Szpital na peryferiach" (Nemocnice na kraju miesta) był ogromnie popularny, nie tylko w Czechosłowacji. Ludzie przeżywali losy bohaterów, opowiadali o "Szpitalu..." w tramwaju. To było coś, czym żył cały kraj. Dlatego pomyślałam, że tę wystawę zatytułuję "Jeden wielki szpital" - powiedziała kuratorka wystawy Daniela Kramerova.
Żona autora scenariusza Jaroslava Dietla, Magdalena, powiedziała, że serial rzeczywiście się udał mężowi. Każdy odcinek miał atmosferę i widzowie czekali na kolejny odcinek - mówiła w reportażu telewizyjnym. Dodała, że Jaroslav Dietl nigdy nie zrozumiał przyczyn sukcesu serialu.

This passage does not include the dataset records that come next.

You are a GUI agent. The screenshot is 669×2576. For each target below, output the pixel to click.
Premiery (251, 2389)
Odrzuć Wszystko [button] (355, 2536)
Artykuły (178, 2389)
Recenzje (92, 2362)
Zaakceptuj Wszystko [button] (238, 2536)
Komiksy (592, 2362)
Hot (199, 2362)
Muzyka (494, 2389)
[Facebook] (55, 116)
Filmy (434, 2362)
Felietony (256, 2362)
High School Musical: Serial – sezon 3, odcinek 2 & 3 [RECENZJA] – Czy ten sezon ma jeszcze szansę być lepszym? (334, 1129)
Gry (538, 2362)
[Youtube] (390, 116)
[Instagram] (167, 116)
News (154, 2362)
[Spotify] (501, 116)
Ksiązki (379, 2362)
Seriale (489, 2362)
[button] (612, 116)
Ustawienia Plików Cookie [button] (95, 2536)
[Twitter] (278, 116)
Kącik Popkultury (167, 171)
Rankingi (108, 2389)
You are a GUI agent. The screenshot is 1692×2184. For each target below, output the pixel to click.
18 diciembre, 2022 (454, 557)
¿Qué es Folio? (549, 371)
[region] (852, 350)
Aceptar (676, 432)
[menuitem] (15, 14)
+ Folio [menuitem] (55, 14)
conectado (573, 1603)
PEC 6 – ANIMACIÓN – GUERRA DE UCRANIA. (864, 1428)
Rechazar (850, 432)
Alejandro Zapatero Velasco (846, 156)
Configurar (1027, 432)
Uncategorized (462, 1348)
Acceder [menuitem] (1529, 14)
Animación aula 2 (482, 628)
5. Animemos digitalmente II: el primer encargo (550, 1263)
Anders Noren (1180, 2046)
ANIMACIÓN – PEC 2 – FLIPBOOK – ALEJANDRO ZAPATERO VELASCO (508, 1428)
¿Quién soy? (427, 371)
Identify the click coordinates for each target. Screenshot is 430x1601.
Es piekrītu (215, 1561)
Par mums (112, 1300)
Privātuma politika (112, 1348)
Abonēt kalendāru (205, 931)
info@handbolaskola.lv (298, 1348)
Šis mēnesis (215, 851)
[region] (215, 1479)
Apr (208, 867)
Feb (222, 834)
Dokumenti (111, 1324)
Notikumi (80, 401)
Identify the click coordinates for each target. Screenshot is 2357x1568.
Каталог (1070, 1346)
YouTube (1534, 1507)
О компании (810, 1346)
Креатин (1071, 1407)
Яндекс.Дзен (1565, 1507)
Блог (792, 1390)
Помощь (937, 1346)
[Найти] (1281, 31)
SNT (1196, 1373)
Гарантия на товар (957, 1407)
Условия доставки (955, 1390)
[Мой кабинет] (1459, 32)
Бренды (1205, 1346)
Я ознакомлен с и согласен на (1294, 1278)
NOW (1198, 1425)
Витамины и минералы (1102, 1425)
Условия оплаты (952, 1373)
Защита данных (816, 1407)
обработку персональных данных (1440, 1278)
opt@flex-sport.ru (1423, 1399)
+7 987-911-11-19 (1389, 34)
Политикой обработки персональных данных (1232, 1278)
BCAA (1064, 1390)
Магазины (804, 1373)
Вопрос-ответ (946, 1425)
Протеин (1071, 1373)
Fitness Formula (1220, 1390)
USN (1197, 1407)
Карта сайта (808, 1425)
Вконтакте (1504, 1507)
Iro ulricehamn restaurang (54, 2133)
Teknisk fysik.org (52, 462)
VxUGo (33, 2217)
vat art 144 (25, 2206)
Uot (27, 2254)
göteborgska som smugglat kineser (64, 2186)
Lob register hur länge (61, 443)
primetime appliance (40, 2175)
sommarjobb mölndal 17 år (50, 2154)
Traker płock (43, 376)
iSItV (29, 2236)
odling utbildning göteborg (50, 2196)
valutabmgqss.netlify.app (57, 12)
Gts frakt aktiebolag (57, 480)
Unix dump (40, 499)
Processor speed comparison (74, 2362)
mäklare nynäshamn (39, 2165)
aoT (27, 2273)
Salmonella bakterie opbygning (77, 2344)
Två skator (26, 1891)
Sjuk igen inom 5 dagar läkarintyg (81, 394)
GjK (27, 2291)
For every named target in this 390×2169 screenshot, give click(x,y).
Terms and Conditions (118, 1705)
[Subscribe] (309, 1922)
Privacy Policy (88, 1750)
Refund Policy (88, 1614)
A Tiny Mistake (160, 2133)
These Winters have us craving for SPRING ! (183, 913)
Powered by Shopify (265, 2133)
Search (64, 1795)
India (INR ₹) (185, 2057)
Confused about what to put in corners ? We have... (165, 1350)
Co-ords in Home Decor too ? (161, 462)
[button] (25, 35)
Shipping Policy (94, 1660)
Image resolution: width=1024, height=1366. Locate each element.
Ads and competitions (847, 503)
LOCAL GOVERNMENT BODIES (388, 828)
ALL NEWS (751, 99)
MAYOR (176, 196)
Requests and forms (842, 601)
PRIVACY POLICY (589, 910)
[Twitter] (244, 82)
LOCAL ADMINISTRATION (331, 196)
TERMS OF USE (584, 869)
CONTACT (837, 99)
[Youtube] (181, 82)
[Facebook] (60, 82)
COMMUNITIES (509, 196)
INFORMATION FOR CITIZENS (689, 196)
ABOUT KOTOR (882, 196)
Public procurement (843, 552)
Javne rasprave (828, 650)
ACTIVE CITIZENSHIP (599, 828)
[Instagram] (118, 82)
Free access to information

Na wystawie w Chebie, którą można oglądać do sierpnia br., prezentowany jest oryginalny, zawierający poprawki autora, scenariusz. Magdalena Dietl przepisywała kolejne wersje na maszynie do pisania, którą także można zobaczyć w Chebie. Najpierw stukałam dwoma palcami. Kiedy się nauczyłam, mąż kupił mi później elektryczną maszynę do pisania - wspomina.
Reżyser serialu Hynek Boczan powiedział Czeskiej Telewizji, że "Szpitalowi" w sukcesie pomogła obsada aktorska. Mieliśmy szczęście, że mogliśmy zaangażować najlepszych aktorów - wspominał.
W serialu pojawili się m.in. Ladislav Chudik (dr Sova), Josef Abraham (dr Blażek), Eliżka Blażerova (dr Czeńkova), Marie Motlova (gospodyni dr. Sovy) i Milosz Kopecki, który wcielił się w rolę sarkastycznego dr. Sztrosmayera. Jedna z jego kwestii: "Gdyby głupota miała skrzydła, latałaby pani jak gołębica" należy do najpopularniejszych cytatów nie tylko w Czechach i na Słowacji - przypomniano.